> PASSAGE PROVIDED:
Model Selection: use cross validation (CV) or information criteria (IC) to select the best $\lambda$

Recall: $\lambda$ is the penalty weight (signal-to-noise filter like a radio squelch)
K-Fold CV Lasso: obtain candidate models from lasso, fit lasso path on data except kth fold and calculate deviance on kth fold, and choose $\lambda$ by either CV-min (recommended) or CV-1se (more conservative)
- Cross validation answers: "Which model does best in predicting unseen data?"
- CV is a computational experiment to approximate OOS errors
Information Criteria (IC): analytic approximation of OOS errors, many flavors (AICc, AIC, BIC, etc.)
- Akaike's criterion: $\mbox{AIC} = \mbox{deviance} + 2df$ where deviance is calculated in-sample and $df$ are your model degrees of freedom; true for low-dimensional models
- Corrected AIC: $\mbox{AICc} = \mbox{deviance} + 2df \frac{n}{n-df-1}$, should always be used over AIC: works where AIC doesn't and provides the same answer where it does
- Bayes criterion: $\mbox{BIC} = \mbox{deviance} + \log(n) \times df$, attempts to get at the "true" model and is more conservative
If you have time and answer is important, do CV. AICc is fast and stable. Typically use a combination of the two.

Lasso Uncertainty

Uncertainty quantification not easy because of penalty term and high-dimensional objects, but can use parametric bootstrap, subsampling, or sample splitting (ch 6)
Parametric Bootstrap: rather than resampling with replacement (as in nonparametric bootstrap, which will overfit), generate new data from a model with less bias, say $\bar\lambda \approx \lambda/4$
- Drawback: relies upon the correctness of your data generating process
Subsampling: re-estimate your target using without-replacement subsamples
- Estimates are based on smaller sample than you actually have, so must assume a learning rate to adjust a size-m uncertainty for size-n sample estimate (typically $\sqrt{n}$)
Both are approximation tools that should be treated with skepticism

Chapter 4: Classification

Summary: K-Nearest Neighbors is a common classification algorithm but not suitable for large datasets. For practical applications we focus on predicting *probabilities using either Multinomial Logistic Regression, or Distributed Multinomial Regression which uses a Poisson distribution to enable distributed computation.*

K-Nearest Neighbors: what is the most common class for observations around x?
- Drawbacks: units matter (can scale), results unstable as a function of K, cross validation doesn't work well, computationally expensive
- Therefore, we will focus on methods and models for probability
Decisions have costs: probabilities allow us to compute expected loss
- $FPR = \text{False Positive Rate} = \frac{\text{expected # false positives}}{\text{# classified positive}}$
- $FNR = \text{False Negative Rate} = \frac{\text{expected # false negatives}}{\text{# classified negative}}$
- Sensitivity: proportion of true $y=1$ classified as such
- Specificity: proportion of true $y=0$ classified as such
- ROC Curve plots $sensitivity$ vs $1-specificity$
Great quote (114):
- >It is dangerous to make changes to future behavior based on a naive analysis of past data.

> INFORMATION GIVEN:
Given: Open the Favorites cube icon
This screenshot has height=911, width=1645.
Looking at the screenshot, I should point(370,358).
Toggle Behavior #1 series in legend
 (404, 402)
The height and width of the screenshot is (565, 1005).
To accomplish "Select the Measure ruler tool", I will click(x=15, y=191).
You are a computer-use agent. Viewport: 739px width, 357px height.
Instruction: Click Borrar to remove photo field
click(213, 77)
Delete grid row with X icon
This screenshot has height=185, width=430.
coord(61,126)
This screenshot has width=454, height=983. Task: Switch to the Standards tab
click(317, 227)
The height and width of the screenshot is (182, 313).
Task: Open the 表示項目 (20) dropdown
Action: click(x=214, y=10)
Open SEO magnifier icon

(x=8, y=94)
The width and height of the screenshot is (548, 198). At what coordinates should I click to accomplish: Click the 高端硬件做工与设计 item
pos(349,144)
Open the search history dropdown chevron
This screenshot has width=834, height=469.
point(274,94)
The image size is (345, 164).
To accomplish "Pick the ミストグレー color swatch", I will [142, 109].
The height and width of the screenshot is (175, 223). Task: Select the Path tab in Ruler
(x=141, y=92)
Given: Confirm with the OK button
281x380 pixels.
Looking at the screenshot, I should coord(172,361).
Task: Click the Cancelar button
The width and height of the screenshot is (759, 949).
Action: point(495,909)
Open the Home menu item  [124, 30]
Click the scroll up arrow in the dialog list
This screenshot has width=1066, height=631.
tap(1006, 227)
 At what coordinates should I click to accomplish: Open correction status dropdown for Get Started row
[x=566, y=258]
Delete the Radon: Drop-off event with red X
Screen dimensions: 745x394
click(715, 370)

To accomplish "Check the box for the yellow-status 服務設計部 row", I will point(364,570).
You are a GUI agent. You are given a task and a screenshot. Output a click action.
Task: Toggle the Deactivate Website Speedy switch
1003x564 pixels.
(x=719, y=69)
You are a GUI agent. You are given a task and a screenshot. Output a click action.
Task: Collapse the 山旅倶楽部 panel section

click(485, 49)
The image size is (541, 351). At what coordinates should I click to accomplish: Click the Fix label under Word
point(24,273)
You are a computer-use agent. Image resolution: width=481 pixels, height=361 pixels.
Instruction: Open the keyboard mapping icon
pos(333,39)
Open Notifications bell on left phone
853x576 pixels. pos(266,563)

> YOUR TASKS:
1. Based on the lasso and classification notes, decide whether each statement agrees with them. For each, answer yes or no and quote the deciding words.
(a) AICc is preferred to AIC in every case.
(b) CV-1se is the recommended way to choose $\lambda$.
(c) K-Nearest Neighbors suits large datasets.
2. According to the lasso and classification notes, what does the ROC curve plot?
3. Resume the lasso and classification notes from the point where they stop.
The rows have nothing to do with the lasso and classification notes.

> EXERCISE ANSWERS:
1.
(a) Yes: "should always be used over AIC"
(b) No: "choose $\lambda$ by either CV-min (recommended) or CV-1se (more conservative)"
(c) No: "not suitable for large datasets"

2. It plots sensitivity against 1 minus specificity.

3.
Multinomial Logistic Regression uses the multinomial logit or softmax function: $e^{z{j}} / \sum{k} e^{z{k}}$ --> can predict with this using cv.glmnet(...family="multinomial")
- $e^{x'\beta{k}}$ acts as an intensity for each class
Distributed Multinomial Regression uses a Poisson distribution (count data) to improve the performance of MLR
- Using Poisson distribution allows you to improve prediction performance by setting a different $\lambda{k}$ for each class, and compute each $\hat{\beta{k}}$ in parallel (R's parallel library)
Distribution & Big Data
- parallel if algorithm can do many computations at once
- distributed when each computation can work with a subset of data
- MapReduce (MR) can be applied to DMR

Chapter 5: Experiments

Summary: Experiments allow us to predict a different future from the past after we take action to change it. Randomized Controlled Trials—or AB Testing—are the gold standard, but we can also approximate causal impact using Difference-in-difference for adjacent markets as an example, Regression discontinuity when treatment occurs at a threshold, or Instrumental Variables to understand causal inference from upstream randomness.

Experiments allow us to predict a future that is different from the past (because you take actions to make it different, i.e. counterfactuals).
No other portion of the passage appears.